I wrote about my weekend side-project – creating a hipster data stack with many cool tools—just a playground to try new things.

So, happened?

First of all, the playground got severe.

I need some data about the content I am doing at deepskydata. I also need some data about my funnels. It’s not playing anymore.

And it took too much time. Sure, it’s a side project. But even with dedicating more time, it takes some time to build all parts and connect them.

I need a fast track.

Interestingly most of my clients need this fast track too. They are often startups or established companies that want to grow a service a product (quickly). They need to find out instantly where they are stuck, what segment works for them, and which one is too expensive.

The setups I am creating for them are not built on the Modern Data Stack. Creating the data model would work (but would take more time) – but most of them don’t have a data team. So extending the setup becomes impossible.

Instead, we implement something different:

> Data schema

We introduce a hierarchy for the data we collect. Business core events are our backbone.
These events are designed carefully, tracked from reliable sources, monitored, and match the operational data 100% (no more missing transactions). We can do this with Avo or Segment protocols (but I recommend Avo here).

> Data collection

We use one layer for all event data. We are receiving it from the frontend, backend, or SaaS tools. We can do this with Rudderstack, Snowplow (special case), Segment, or Jitsu.

> Data activation

For most companies, there are these core functions where data can immediately help:

– Visualize the customer journey funnel (and in cohorts to see improvements over time) – this tells you where you need to focus.

– Show if growth experiments (the work on marketing, sales, or product features) change the funnel (aka business outcome)

– Segmentation, Segmentation, Segmentation to find over- and under-performers within these reports (helps you with the optimization)

To simplify, we don’t create a SQL data model – we use product analytics tools for that: Amplitude, Mixpanel, Heap, or Posthog (which I am testing out extensively with the help of restack).

No dbt, no airflow.

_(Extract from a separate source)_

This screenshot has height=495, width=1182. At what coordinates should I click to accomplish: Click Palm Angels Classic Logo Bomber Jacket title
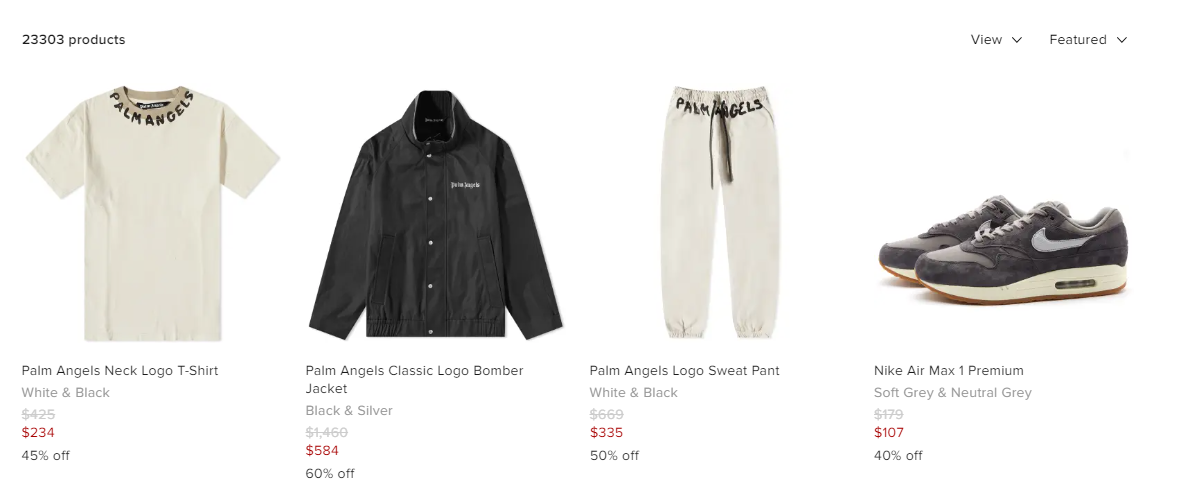pyautogui.click(x=415, y=380)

For now.

What about the beloved data warehouse? We don’t build one yet.

But we still use the tools behind it, like Snowflake and BigQuery. But differently.

We use them to create Data Adds-ons, Extensions, or Apps (however you want to call them).

Some examples:

> Enrich with backend data

> Control and enrich the event data before it enters

> Marketing cost attribution

Do you work with a similar approach or similar to some extent? Or do you think the modern stack is far easier to maintain than I described it? Let me know

Because I spent so much time thinking about the Simple data stack – I created a new Substack for it where I will post my findings: https://deepmeasure.substack.com/p/why-not-try-a-simple-data-stack?s=w

So head over and subscribe when you want to learn more.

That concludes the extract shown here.